Когда они стартовали, Курякин почувствовал, что мир перед глазами начинает расплываться. Боясь потерять координацию, он схватился за талию Соло, за единственный более или менее устойчивый предмет. Схватился Курякин крепко, даже испугался, что сломал напарнику пару ребер.Но хруста не было слышно, значит, все в порядке. Он чуть ослабил хватку и испытал сильное желание положить Наполеону голову на плечо. Отчаянно хотелось лечь и закрыть глаза. Кто же виноват, что из всех плоских поверхностей рядом была только спина Соло?!

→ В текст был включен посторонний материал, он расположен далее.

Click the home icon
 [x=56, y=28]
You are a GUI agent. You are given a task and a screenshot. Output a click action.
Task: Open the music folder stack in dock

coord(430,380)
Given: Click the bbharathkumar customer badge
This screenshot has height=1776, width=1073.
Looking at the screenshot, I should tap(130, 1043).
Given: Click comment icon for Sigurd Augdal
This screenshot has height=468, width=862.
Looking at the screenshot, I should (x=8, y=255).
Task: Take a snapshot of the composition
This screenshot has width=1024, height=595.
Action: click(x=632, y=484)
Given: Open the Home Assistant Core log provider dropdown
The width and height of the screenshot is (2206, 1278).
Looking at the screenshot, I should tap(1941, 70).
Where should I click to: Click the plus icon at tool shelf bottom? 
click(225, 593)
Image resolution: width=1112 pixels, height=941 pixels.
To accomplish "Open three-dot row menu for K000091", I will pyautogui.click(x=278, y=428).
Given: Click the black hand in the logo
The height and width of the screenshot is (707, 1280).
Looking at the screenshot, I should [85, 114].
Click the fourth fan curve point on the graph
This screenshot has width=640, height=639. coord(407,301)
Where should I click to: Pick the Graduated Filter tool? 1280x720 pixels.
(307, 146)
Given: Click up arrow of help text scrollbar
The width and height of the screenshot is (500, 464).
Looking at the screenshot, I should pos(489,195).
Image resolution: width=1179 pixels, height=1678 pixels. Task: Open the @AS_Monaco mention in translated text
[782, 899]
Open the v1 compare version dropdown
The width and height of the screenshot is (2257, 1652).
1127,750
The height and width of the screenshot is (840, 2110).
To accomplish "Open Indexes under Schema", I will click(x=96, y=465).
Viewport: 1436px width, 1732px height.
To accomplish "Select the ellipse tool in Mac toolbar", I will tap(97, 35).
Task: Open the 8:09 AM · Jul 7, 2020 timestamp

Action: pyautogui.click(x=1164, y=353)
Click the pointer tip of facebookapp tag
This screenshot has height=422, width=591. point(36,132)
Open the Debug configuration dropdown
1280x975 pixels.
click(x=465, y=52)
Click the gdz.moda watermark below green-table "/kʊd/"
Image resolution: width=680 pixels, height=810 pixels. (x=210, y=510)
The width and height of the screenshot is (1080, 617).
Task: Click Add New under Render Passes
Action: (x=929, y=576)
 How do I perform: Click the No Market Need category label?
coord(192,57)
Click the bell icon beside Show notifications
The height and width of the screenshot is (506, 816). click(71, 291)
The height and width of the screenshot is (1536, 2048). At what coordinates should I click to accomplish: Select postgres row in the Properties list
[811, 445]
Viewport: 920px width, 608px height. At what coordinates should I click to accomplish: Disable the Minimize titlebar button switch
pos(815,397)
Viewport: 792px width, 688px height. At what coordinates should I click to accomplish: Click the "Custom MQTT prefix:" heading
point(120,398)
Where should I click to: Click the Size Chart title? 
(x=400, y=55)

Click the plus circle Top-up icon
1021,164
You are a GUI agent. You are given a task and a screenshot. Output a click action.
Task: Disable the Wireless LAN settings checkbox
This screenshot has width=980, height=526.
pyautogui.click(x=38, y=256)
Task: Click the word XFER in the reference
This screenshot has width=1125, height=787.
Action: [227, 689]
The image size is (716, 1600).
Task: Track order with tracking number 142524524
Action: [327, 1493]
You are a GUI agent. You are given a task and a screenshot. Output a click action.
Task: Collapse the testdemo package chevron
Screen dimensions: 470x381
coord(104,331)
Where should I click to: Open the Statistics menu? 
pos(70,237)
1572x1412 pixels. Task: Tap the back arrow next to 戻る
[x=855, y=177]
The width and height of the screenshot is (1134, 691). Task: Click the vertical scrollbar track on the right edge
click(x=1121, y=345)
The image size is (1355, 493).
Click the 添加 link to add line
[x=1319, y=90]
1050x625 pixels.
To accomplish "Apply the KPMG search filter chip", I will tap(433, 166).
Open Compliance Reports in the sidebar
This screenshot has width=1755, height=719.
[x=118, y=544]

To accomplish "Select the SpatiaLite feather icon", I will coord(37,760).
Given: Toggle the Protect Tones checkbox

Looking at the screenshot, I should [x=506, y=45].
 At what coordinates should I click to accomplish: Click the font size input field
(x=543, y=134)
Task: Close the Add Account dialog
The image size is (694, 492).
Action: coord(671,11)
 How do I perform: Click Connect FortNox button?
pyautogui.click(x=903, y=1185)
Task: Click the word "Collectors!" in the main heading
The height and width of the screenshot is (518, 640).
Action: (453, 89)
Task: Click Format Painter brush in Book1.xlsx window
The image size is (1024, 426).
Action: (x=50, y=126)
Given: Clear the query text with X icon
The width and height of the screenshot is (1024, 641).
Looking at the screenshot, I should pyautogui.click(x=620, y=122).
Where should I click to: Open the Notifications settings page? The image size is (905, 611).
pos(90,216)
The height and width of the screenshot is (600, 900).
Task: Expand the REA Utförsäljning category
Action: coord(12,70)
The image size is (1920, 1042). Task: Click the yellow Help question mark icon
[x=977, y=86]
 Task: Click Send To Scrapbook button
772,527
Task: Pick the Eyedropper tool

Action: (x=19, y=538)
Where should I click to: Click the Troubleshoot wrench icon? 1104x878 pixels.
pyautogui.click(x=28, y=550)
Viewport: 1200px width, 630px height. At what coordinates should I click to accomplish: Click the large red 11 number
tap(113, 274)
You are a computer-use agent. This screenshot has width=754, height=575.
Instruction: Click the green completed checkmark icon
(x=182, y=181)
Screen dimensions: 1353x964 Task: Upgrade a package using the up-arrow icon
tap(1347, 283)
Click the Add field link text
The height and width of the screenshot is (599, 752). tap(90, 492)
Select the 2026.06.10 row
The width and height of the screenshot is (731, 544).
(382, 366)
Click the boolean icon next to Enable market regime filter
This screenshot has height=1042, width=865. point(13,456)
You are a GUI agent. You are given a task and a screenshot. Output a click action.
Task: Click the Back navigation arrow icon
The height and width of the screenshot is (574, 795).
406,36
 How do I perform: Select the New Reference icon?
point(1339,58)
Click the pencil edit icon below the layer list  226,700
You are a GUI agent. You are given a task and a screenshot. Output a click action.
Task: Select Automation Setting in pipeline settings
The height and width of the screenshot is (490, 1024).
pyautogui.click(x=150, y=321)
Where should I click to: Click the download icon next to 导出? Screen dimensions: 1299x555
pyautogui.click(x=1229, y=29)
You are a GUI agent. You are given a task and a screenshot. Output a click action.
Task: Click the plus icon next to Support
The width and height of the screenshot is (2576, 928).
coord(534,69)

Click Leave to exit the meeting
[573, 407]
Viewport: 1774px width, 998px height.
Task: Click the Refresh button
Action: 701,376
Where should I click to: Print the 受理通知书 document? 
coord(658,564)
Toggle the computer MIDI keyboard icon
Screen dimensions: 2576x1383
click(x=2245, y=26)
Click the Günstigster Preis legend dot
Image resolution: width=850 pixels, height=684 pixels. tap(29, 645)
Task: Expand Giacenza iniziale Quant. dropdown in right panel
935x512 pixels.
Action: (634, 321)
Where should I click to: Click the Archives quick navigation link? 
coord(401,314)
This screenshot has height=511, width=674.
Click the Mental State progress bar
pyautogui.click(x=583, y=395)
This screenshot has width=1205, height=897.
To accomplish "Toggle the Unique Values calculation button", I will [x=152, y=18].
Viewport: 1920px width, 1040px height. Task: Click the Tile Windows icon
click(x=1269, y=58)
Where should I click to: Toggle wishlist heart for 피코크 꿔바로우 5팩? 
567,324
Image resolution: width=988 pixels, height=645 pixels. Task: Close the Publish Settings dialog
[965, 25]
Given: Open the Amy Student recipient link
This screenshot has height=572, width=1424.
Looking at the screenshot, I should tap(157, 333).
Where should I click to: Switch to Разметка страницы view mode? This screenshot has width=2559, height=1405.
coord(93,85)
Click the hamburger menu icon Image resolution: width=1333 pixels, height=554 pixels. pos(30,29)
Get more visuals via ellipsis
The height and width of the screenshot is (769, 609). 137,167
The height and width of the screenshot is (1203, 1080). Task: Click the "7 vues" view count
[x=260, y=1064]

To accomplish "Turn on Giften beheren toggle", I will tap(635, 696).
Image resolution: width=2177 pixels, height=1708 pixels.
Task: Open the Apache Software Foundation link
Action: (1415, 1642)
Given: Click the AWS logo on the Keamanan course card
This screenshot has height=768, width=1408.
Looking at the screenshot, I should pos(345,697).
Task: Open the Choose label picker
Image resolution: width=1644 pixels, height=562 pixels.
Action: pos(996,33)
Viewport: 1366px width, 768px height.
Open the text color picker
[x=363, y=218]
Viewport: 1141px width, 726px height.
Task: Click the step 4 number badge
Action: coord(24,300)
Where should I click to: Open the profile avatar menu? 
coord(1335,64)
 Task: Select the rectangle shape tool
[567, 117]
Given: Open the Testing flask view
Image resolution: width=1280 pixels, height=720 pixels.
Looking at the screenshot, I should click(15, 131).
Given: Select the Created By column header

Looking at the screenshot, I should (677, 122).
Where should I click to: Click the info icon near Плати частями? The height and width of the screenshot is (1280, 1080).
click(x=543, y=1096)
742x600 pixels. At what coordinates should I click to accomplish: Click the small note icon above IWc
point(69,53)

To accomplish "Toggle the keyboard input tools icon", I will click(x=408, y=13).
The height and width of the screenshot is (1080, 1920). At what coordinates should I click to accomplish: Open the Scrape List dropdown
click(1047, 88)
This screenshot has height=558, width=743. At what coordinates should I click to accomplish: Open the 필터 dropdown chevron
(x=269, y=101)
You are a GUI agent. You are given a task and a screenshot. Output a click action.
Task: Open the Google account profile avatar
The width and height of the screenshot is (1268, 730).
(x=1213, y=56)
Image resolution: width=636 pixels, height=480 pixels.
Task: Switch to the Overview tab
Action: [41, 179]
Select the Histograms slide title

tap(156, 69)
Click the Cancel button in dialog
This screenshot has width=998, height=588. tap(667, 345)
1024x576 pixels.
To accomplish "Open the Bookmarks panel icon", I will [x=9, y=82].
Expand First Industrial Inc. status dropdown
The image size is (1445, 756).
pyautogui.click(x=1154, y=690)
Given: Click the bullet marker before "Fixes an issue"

Их тряхнуло, и от неожиданности Илья снова вцепился в Наполеона, изумляясь тому, что от ковбоя пышет, как от печки, несмотря на мокрую одежду. Остаток пути до Рима Курякин сосредоточенно молчал, размышляя о том ощущении, которое у него возникло, когда расстояние между ним и Соло стремительно сократилось. Ему это все категорически не нравилось. Слишком уж сильно отвлекало.
Им повезло, что к гостинице они подъехали с другой стороны, потому что у парадной двери был припаркован кабриолет прекрасной Виктории Винчигуэрры, которая, вместо того, чтобы спать, вдруг решила наведаться в отель. И было бы лучше, если бы Виктория застала Наполеона, то есть, мистера Джека Девени, в своем номере. По крайней мере это бы отвело от него все подозрения. Временно.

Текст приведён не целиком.